STORED DATA |
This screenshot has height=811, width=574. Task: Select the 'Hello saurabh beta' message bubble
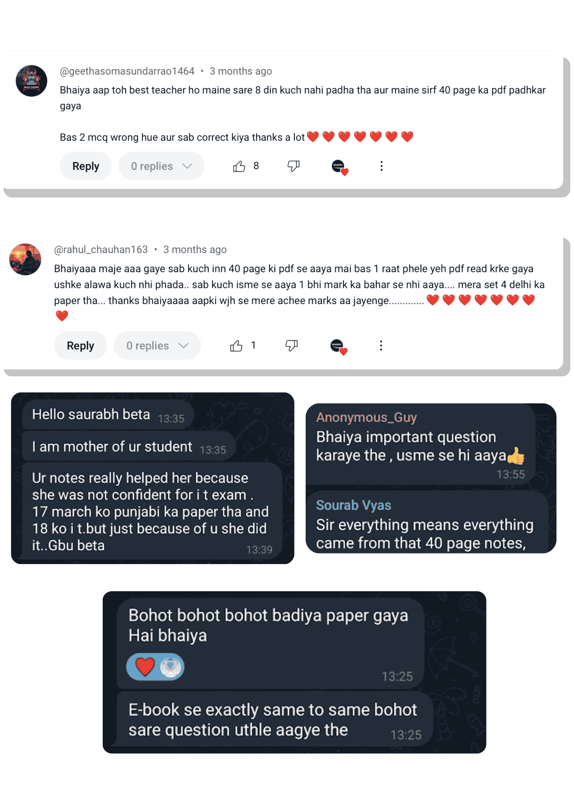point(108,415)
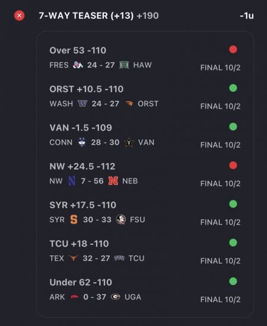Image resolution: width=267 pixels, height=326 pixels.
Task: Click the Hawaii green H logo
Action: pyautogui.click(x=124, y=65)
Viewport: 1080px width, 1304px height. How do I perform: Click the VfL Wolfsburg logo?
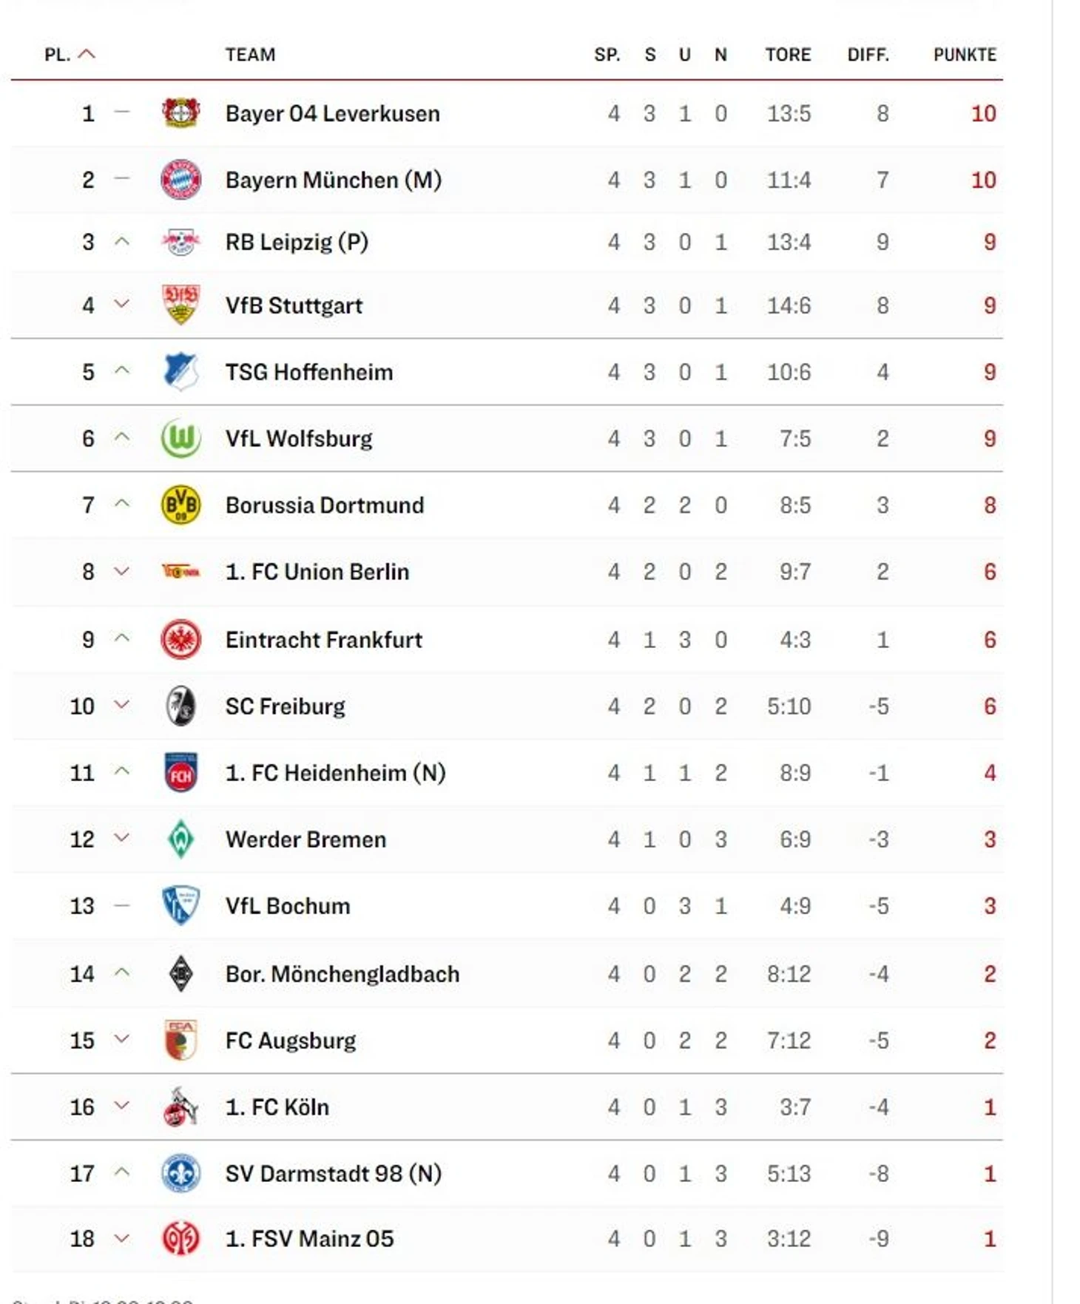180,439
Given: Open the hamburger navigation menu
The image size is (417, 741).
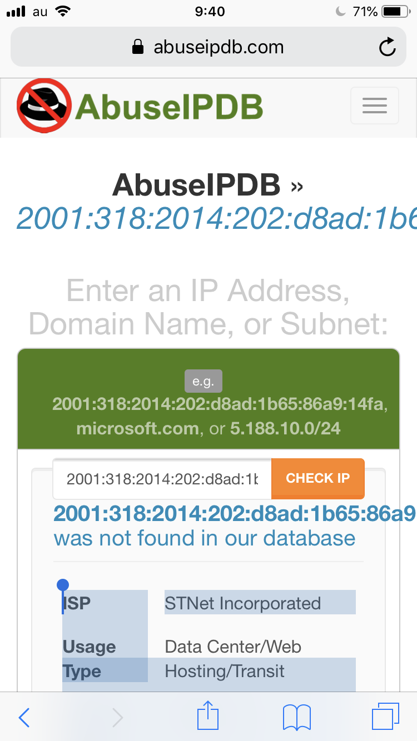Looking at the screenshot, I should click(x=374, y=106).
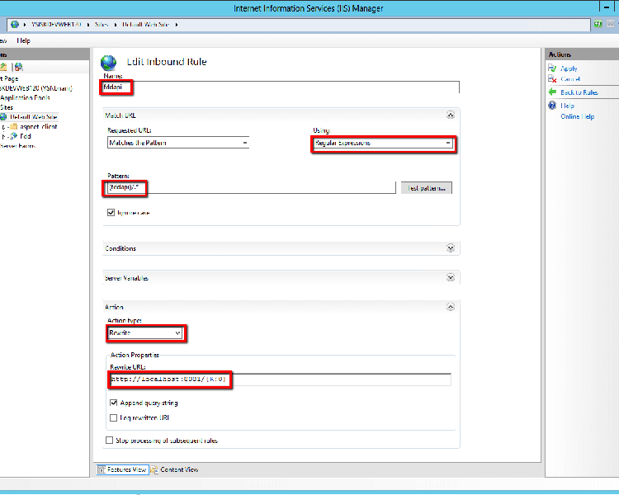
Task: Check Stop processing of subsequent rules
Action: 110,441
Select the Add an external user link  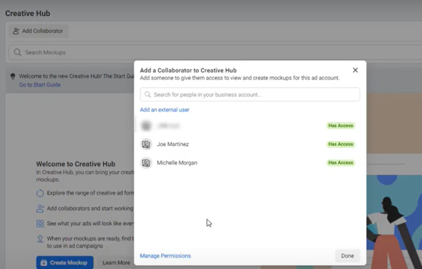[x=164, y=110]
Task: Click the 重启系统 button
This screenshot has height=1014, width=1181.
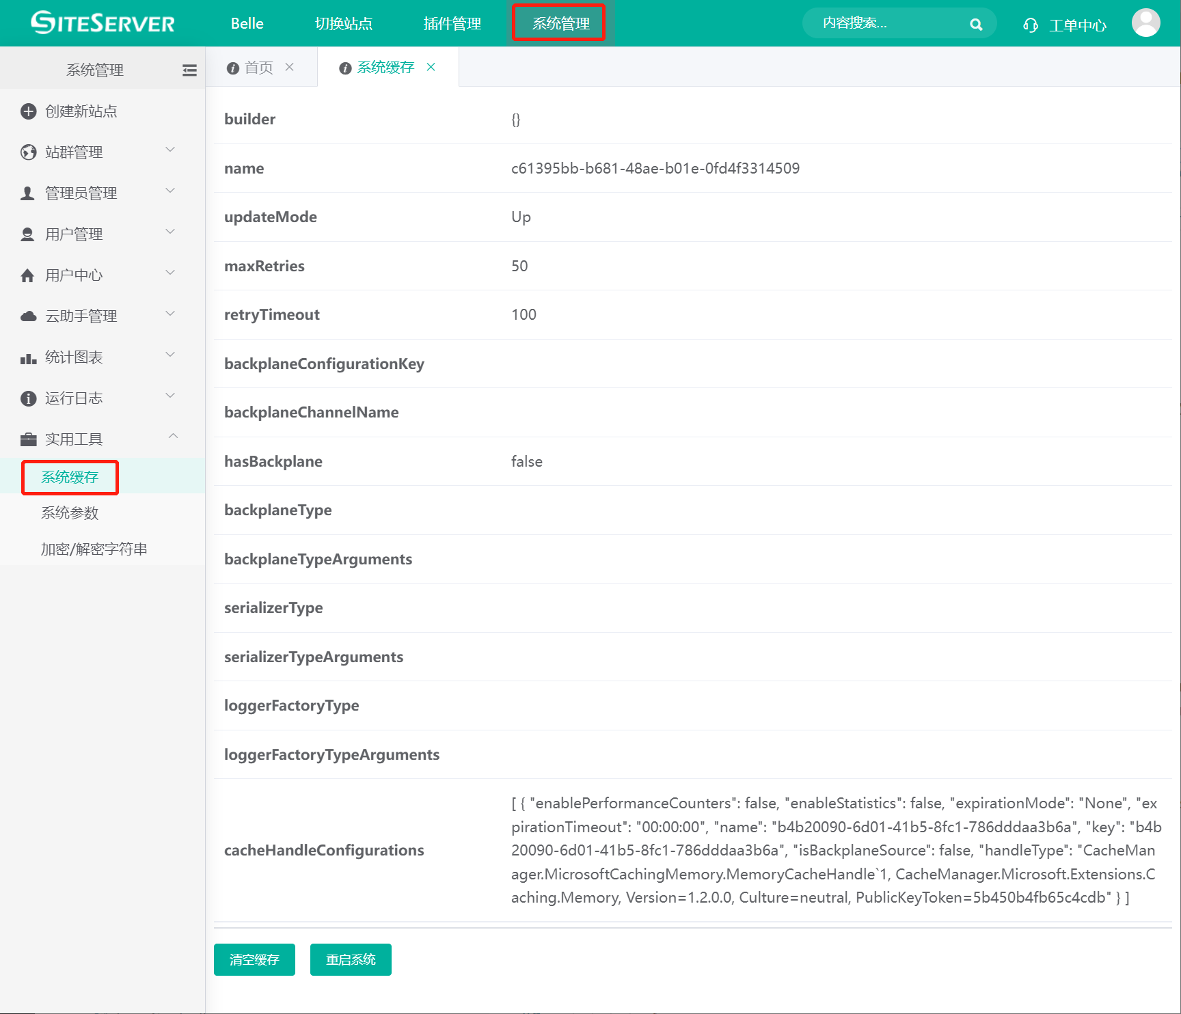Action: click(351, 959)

...

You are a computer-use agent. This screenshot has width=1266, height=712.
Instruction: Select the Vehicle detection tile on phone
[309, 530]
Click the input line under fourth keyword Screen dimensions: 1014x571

--

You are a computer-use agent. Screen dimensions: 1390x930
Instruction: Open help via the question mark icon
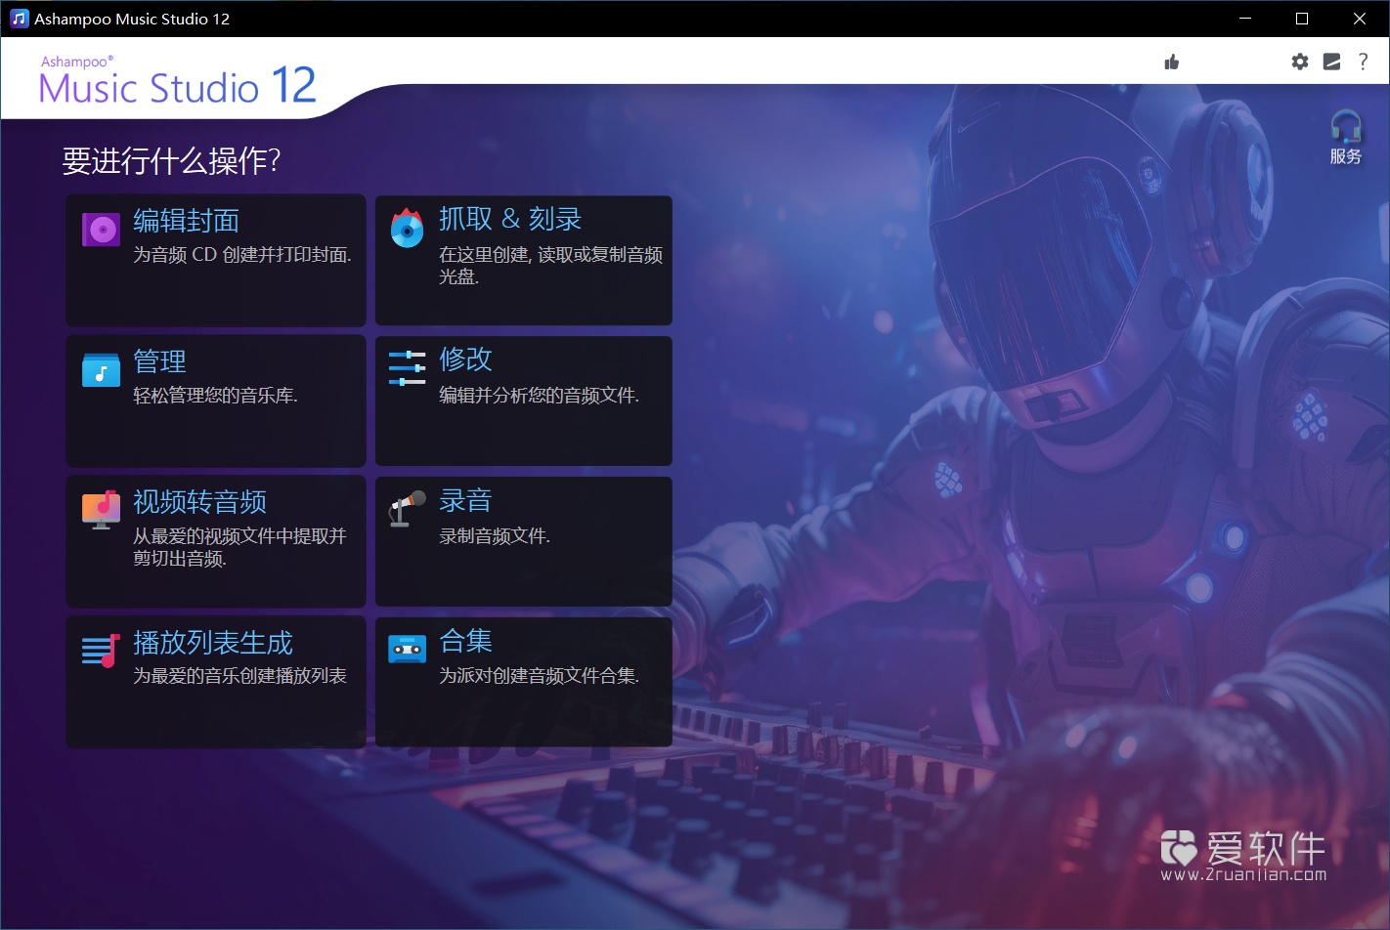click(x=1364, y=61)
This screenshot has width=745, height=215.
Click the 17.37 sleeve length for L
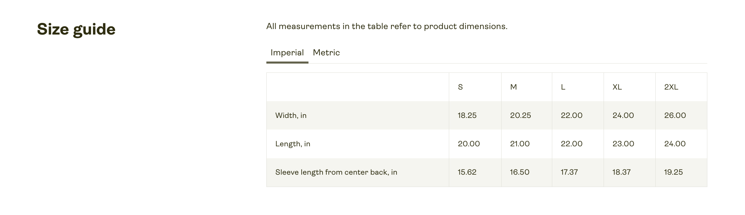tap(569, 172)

WHAT YOU NEED TO DO |
Determine how many lines of the material include the string "agent". Output only that count.

REPLY |
2